## Source excerpt
--- Start ---

We use a BiLSTM [11] to obtain the hidden representation ${H_i}$ of the sentence ${s_i}$. A BiLSTM comprises a forward-LSTM which reads the input sequence in the original direction and a backward-LSTM which reads it in the opposite direction. We apply forward-LSTM on the sentence ${s_i}$ = (${\mathbf {x}_{i1}}$,${\mathbf {x}_{i2}}$, ...,${\mathbf {x}_{in}}$) to obtain $\overrightarrow{H_i}$ = ($\overrightarrow{\mathbf {h}_{i1}}$,$\overrightarrow{\mathbf {h}_{i2}}$, ...,$\overrightarrow{\mathbf {h}_{in}}$). The backward-LSTM on ${s_i}$ produces $\overleftarrow{H_i}$ = ($\overleftarrow{\mathbf {h}_{i1}}$,$\overleftarrow{\mathbf {h}_{i2}}$,...,$\overleftarrow{\mathbf {h}_{in}}$). We concatenate the outputs of the forward and the backward LSTMs to obtain the local contextual representation ${H_i=\{\mathbf {h}_{i1},\mathbf {h}_{i2},\ldots ,\mathbf {h}_{in}\}}$ where ${\mathbf {h}_{ij}}$ = [$\overrightarrow{\mathbf {h}_{ij}}$:$\overleftarrow{\mathbf {h}_{ij}}$]; here, : denotes concatenation operation. Succinctly, $\mathbf {h}_{ij}\,=\,{{\,\mathrm{BiLSTM}\,}}(\mathbf {x}_{ij})$

3.3 Document-Level Attention

Many keyphrase mentions are tagged incorrectly in current approaches including the BiLSTM-CRF model [1] due to ambiguous contexts present in the input sentence. In cases where a sentence is short or highly ambiguous, the model may either fail to identify keyphrases due to insufficient information or make wrong predictions by using noisy context. We hypothesize that this limitation can be alleviated using additional supporting information from other sentences within the same document. To extract this global context, we need vector representations of other sentences in the same document D. We utilize BERT [5] as a sentence encoder to obtain representations for the sentences in D. Given an input sentence $s_{l}$ in D, we extract the final hidden state of the [CLS] token as the representation $\mathbf {h}'_{l}$ of the sentence, where [CLS] is the special classification embedding in BERT. Then, for each word, ${w_{ij}}$ in the input sentence $s_i$, we apply an attention mechanism to weight the supporting sentences in D as follows

$$\begin{aligned} e^{l}_{ij}=\mathbf {v}^\top \tanh (W_1 \mathbf {h}_{ij} + W_2 \mathbf {h}'_l + \mathbf {b}_1) \end{aligned}$$

(1)

--- End ---

## Data shown
--- Start ---

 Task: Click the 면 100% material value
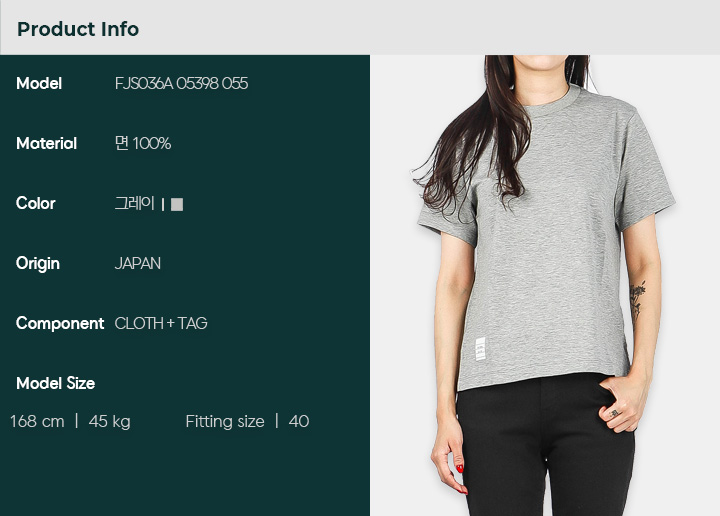(x=143, y=144)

--- End ---

## Problems
1. Answer these questions from the keyphrase extraction excerpt:
(a) What is concatenated to produce the local contextual representation?
(b) What role does BERT play?
(c) Which token's final hidden state is taken as a sentence's representation?
2. Go on with the keyphrase extraction excerpt from the point where it stops.
The material isn't needed for anything here.

## Responses to the tasks
1.
(a) The outputs of the forward and the backward LSTMs.
(b) It serves as a sentence encoder that produces representations for the sentences in D.
(c) The [CLS] token, the special classification embedding in BERT.

2.
$$\begin{aligned} \alpha ^{l}_{ij}=\frac{\exp (e^{l}_{ij})}{\sum _{p=1}^m\exp (e^p_{ij})} \end{aligned}$$

(2)

where ${W_1}$, ${W_2}$ are trainable weight matrices and ${\mathbf {b}_1}$ is a trainable bias vector. We compute the final representation of supporting information as ${\tilde{\mathbf {h}}_{ij}=\sum _{l=1}^m \alpha ^l_{ij}\mathbf {h}'_{l}}$. For each word ${w_{ij}}$, ${\tilde{\mathbf {h}}_{ij}}$ captures the document-level supporting evidence with regard to ${w_{ij}}$.

3.4 Gating Mechanism

Though the above supporting information from the entire document is valuable to the prediction, we must mitigate the influence of the distant supporting information as the prediction should be made primarily based on the local context. Therefore, we apply a gating mechanism to constrain this influence and enable the model to decide the amount of the supporting information that should be incorporated in the model, which is given as follows:

$$\begin{aligned} \mathbf {r}_{ij}=\sigma (W_3 \tilde{\mathbf {h}}_{ij}+W_4\mathbf {h}_{ij}+ \mathbf {b}_2) \end{aligned}$$

(3)

$$\begin{aligned} \mathbf {z}_{ij}=\sigma (W_5\tilde{\mathbf {h}}_{ij}+W_6 \mathbf {h}_{ij} + \mathbf {b}_3) \end{aligned}$$

(4)

$$\begin{aligned} \mathbf {g}_{ij}= \tanh (W_7 \mathbf {h}_{ij}+ \mathbf {z}_{ij} \odot (W_8 \tilde{\mathbf {h}}_{ij}+ \mathbf {b}_4)) \end{aligned}$$

(5)

$$\begin{aligned} \mathbf {d}_{ij}=\mathbf {r}_{ij}\odot \mathbf {h}_{ij}+ (1-\mathbf {r}_{ij})\odot \mathbf {g}_{ij} \end{aligned}$$

(6)

where $\odot $ denotes Hadamard product and ${W_3}$,${W_4}$,${W_5}$,${W_6}$,${W_7}$,${W_8}$ are trainable weight matrices and ${\mathbf {b}_2}$,${\mathbf {b}_3}$,${\mathbf {b}_4}$ are trainable bias vectors. ${\mathbf {d}_{ij}}$ is the representation for the gated supporting evidence for ${w_{ij}}$.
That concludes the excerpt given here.